Age-adjusted years of life lost (YLL) due to non-communicable diseases and injuries for 1998–2003. [COPD=chronic obstructive pulmonary disease.]

Figure 2.

Figure 2

Age-adjusted years of life lost (YLL) due to cancers for 1998–2003.

The 6-year study period was probably too short to show any trend in major cancers. Lung cancer and liver cancer were predominated by males. The rate fluctuated for lung cancer but showed a slight upward trend for males. Stomach cancer and other malignant neoplasms had relatively steady rates throughout the study period.

Discussion

Between 1998 and 2003, the mortality burden pattern in the study area did not change to any remarkable extent. This study found that non-communicable diseases have been the major cause of premature mortality in this region, and they have been increasing slowly but steadily. There was predominance of males in overall YLL throughout the study period, although the rates were higher among females for some diseases such as COPD, stroke and self-inflicted injuries. Declining trends in YLL were seen for COPD, drug use and RTAs, and increasing trends in YLL were seen for IHD and male liver cancer. YLL due to stroke, self-inflicted injuries, lung cancer and stomach cancer fluctuated over time.

The finding that non-communicable diseases have been the major cause of premature mortality is consistent with other studies in China,4, 10 as well as studies from other developed and developing countries.11, 12 However, among the communicable diseases, the trends are quite different.

COPD is a major cause of death in this suburban region. In most parts of the world, COPD mortality is still increasing in response to past increases in smoking. It has been estimated that COPD accounts for 35% of all smoking-related deaths.13 Passive exposure to cigarette smoke increases the frequency of respiratory symptoms in adults.14 In the USA, COPD is a leading cause of death,15 and the annual COPD death rate has been increasing over the past 20 years.16 In the UK, male mortality from COPD has been decreasing for 30 years, while female mortality has risen steadily during the same period.17 In Australia, the per-capita mortality burden of COPD has decreased in males but increased substantially in females. The increasing trend in mortality due to COPD in females found in most developed countries18 is partly explained by the increasing numbers of female smokers in the preceding few decades. However, in the present study, premature mortality due to COPD showed a steady decline over time in both males and females. The 1996 national survey in China indicated that the prevalence of smoking was 34.1% (63% in men, 3.8% in women).19 A recent Chinese study indicated that the smoking rate has reduced significantly but was still over 60% in men.20 Kunming has the largest consumption of tobacco in China.21 The decrease in YLL due to COPD indicates that there has been some success in smoking control during the period of economic growth. However, the present study found that females had a slightly higher premature mortality burden due to COPD than males throughout the study period, highlighting the importance of risk factors other than smoking for COPD in women. Cooking indoors with biomass fuel is common in the study region, and women are usually more exposed to this risk factor. The use of solid fuel has also been shown to be an important risk factor for COPD.22 The nature of this additional aetiologic factor needs to be explored further.
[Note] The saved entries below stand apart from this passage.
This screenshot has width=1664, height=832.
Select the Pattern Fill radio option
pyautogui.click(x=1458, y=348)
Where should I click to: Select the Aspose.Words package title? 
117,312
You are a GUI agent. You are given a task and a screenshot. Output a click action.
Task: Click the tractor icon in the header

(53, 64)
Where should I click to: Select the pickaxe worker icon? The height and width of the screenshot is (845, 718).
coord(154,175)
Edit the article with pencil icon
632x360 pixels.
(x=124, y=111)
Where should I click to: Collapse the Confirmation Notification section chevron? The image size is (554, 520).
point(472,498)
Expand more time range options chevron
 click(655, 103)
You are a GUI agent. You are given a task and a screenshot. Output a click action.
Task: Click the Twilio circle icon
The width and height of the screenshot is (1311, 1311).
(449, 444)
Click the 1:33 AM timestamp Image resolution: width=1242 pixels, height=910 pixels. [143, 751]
This study found an increasing trend in YLL due to IHD, whereas YLL due to stroke fluctuated over time. Deaths due to stroke and IHD have been declining in most developed countries.23, 24, 25, 26 Stroke mortality has been declining in mainland China, Singapore, Hong Kong, Cuba and Japan.27, 28, 29, 30 IHD mortality has declined in Japan but is increasing in China and shows a plateau in Hong Kong.31, 32, 33 The contrast between these two diseases suggests that they have different aetiologies and that the control measures will require different approaches.

This study found that the premature mortality burden due to major cancers (stomach cancer, lung cancer and other malignant neoplasms) fluctuated over time. Liver cancer is one of the leading causes of cancer deaths in Asia. Its mortality had been decreasing in Korea and Japan34, 35 before introduction of mass vaccination against hepatitis B.36 Unfortunately, this study and a previous Chinese study37 found that deaths due to liver cancer had not decreased in China. Similarly, the declining trend in stomach cancer mortality found in most Asian countries between 1950 and 199938 was not seen in this region. Thus, to date, improvements in the Chinese economy have not been followed by an improvement in these two poverty-associated cancers. China may require a longer interval between economic growth and hygienic life style to reduce the transmission of carcinogenic organisms such as hepatitis viruses that cause cancer and helicobacter that leads to stomach cancer.39

RTAs and self-inflicted injuries are important causes of YLL in the study region. In this study, self-inflicted injuries led to more premature deaths in females than males, whereas deaths due to RTAs were more common in males. Most developed countries, such as Sweden40 and Spain,41 exhibit a decreasing trend in RTA mortality, but the trend is increasing in developing countries, such as Thailand42 and China.43 Increased number of motor vehicles, speed, alcohol and a mixture of road users are known risk factors for RTAs in developing countries.44 In China, approximately 70% of RTAs are related to bicycles, and prehospital emergency treatment is an effective method to reduce RTA deaths.45 Despite the fact that economic growth has resulted in more high speed vehicles in China, the reduction in YLL due to RTAs indicates a positive trend in this context.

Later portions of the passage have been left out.